**DO THIS**
Scale the material from the line with "1087x735 pixels." up to and including the line with "tap(928, 485)". Repeat only those lines, requests included, but multiply every coordinate in the answers by 1.55 and round each result to a whole number, halves up, leaving the pictures out.
##### SUPPLIED RECORDS
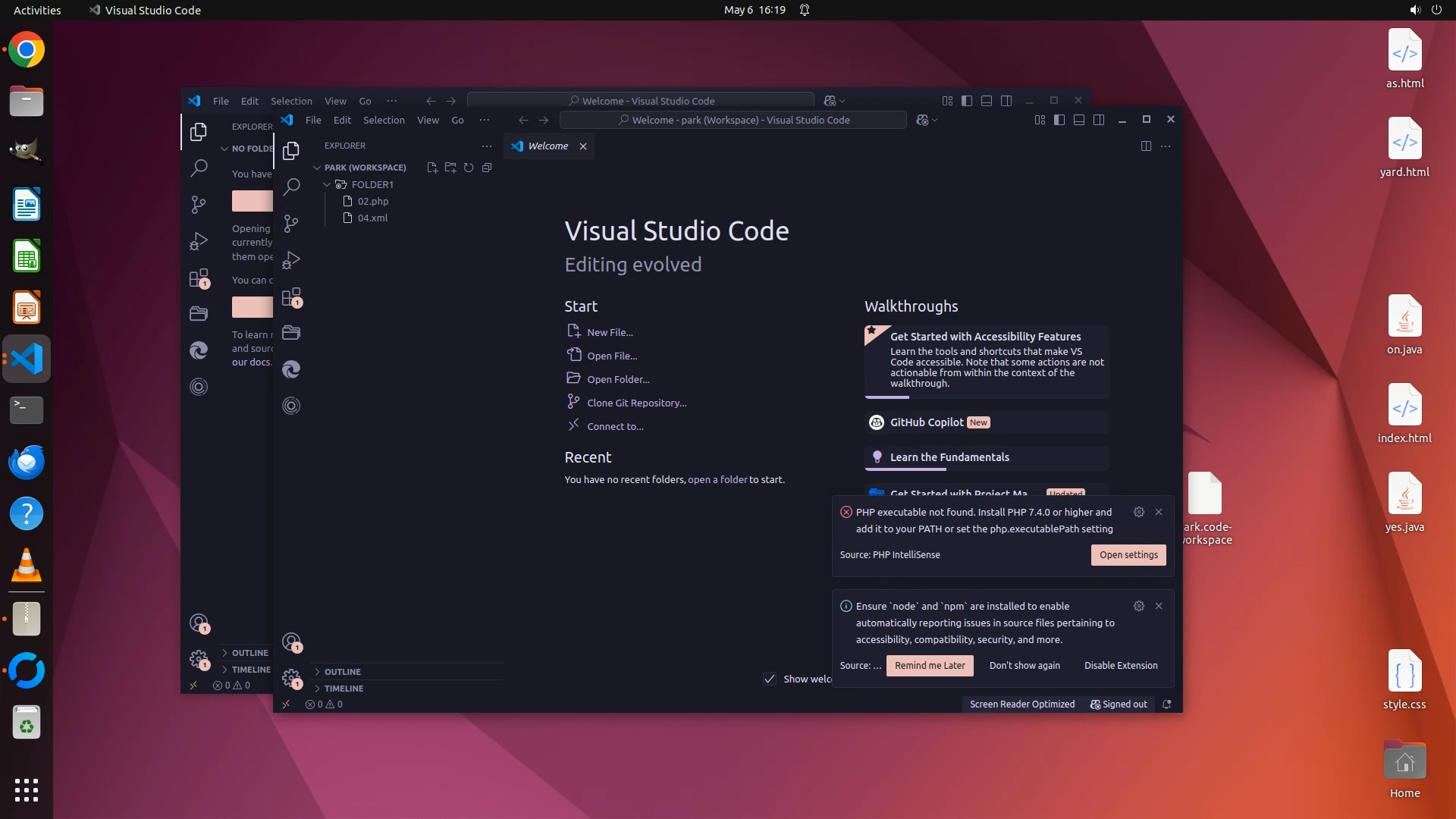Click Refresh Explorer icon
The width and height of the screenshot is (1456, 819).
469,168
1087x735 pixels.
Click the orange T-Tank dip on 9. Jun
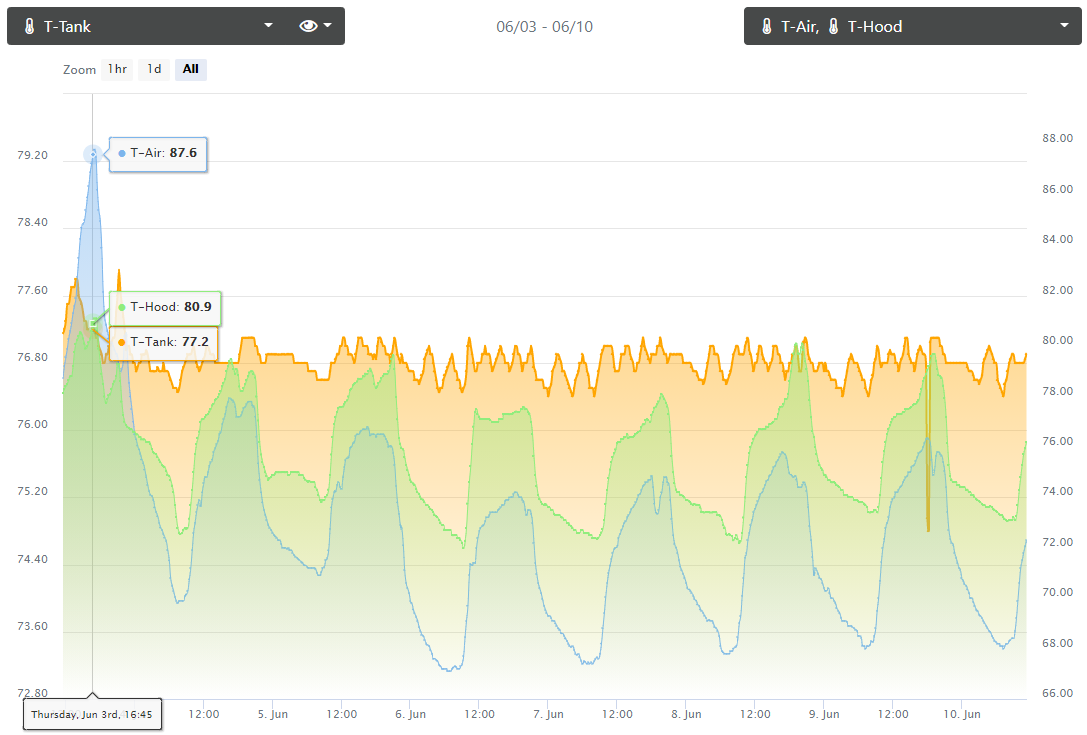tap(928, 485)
##########
##### SUPPLIED RECORDS
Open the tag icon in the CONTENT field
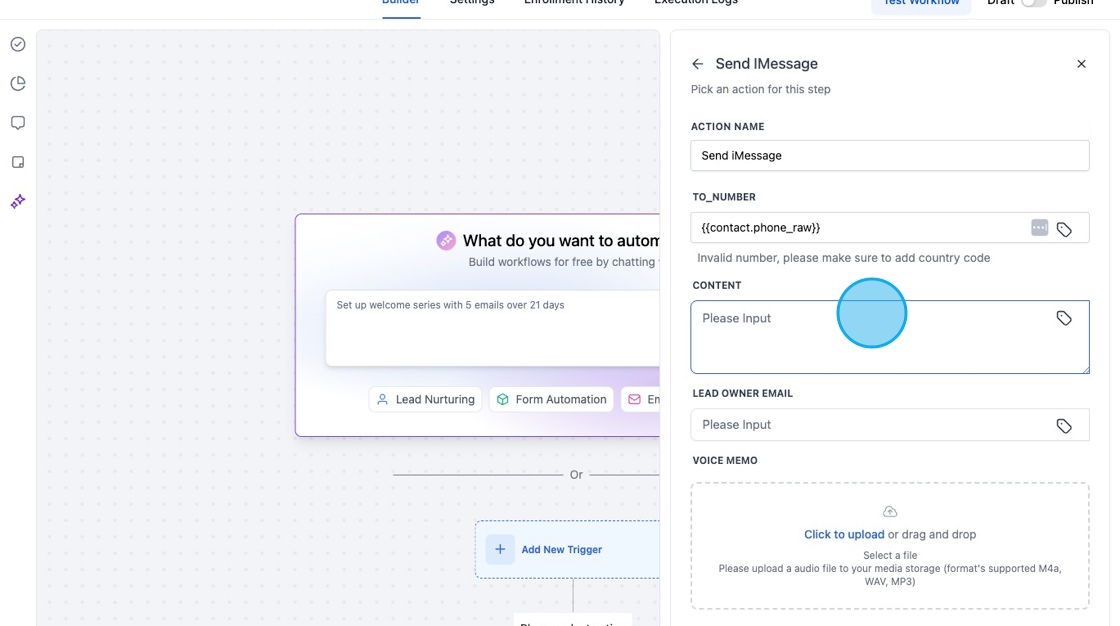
##########
##### SUPPLIED RECORDS
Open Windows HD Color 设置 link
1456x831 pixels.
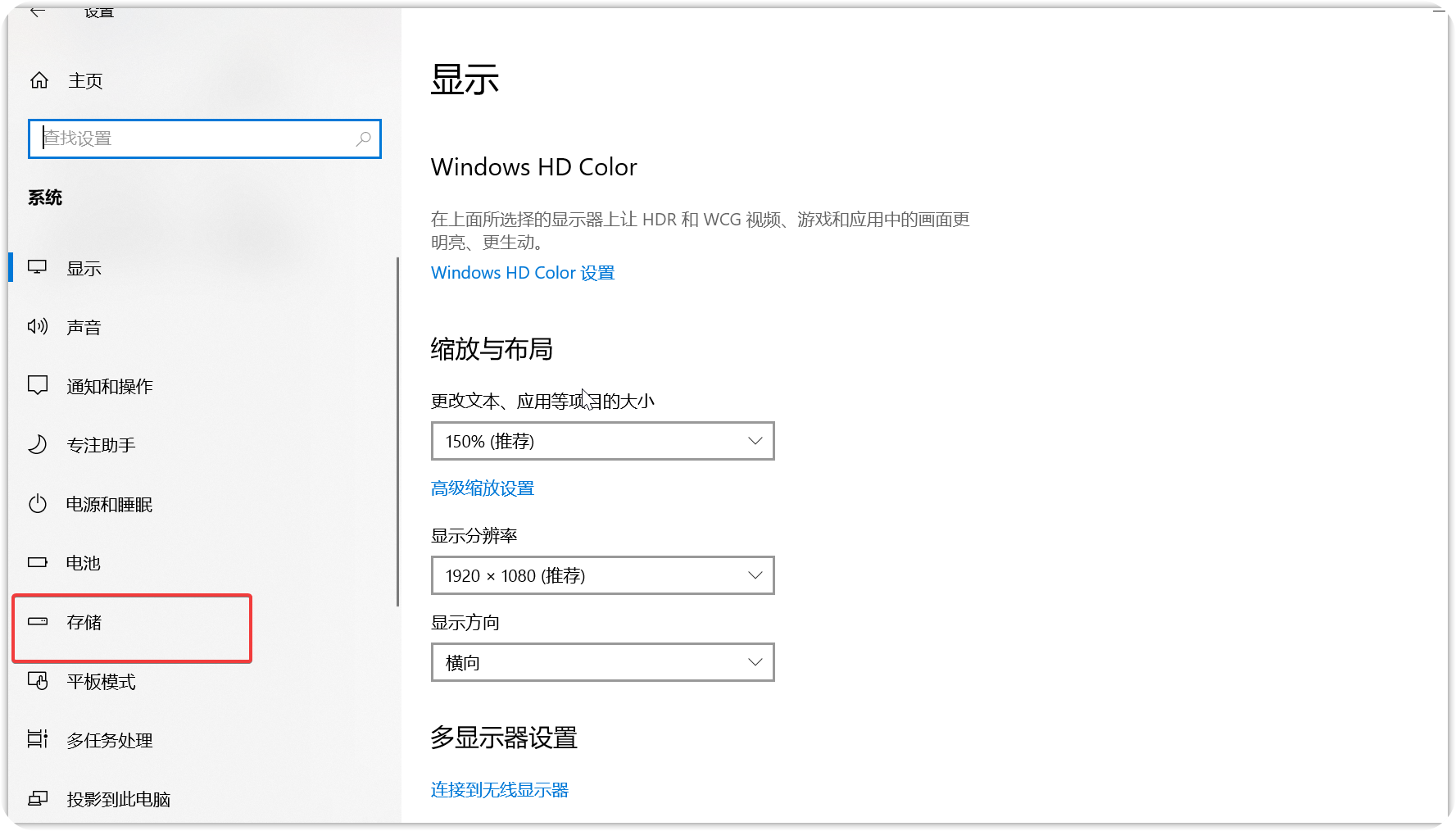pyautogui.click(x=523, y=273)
##########
**ANSWER FOR THE TASK**
1087x735 pixels.
Click the orange T-Tank dip on 9. Jun
tap(1438, 752)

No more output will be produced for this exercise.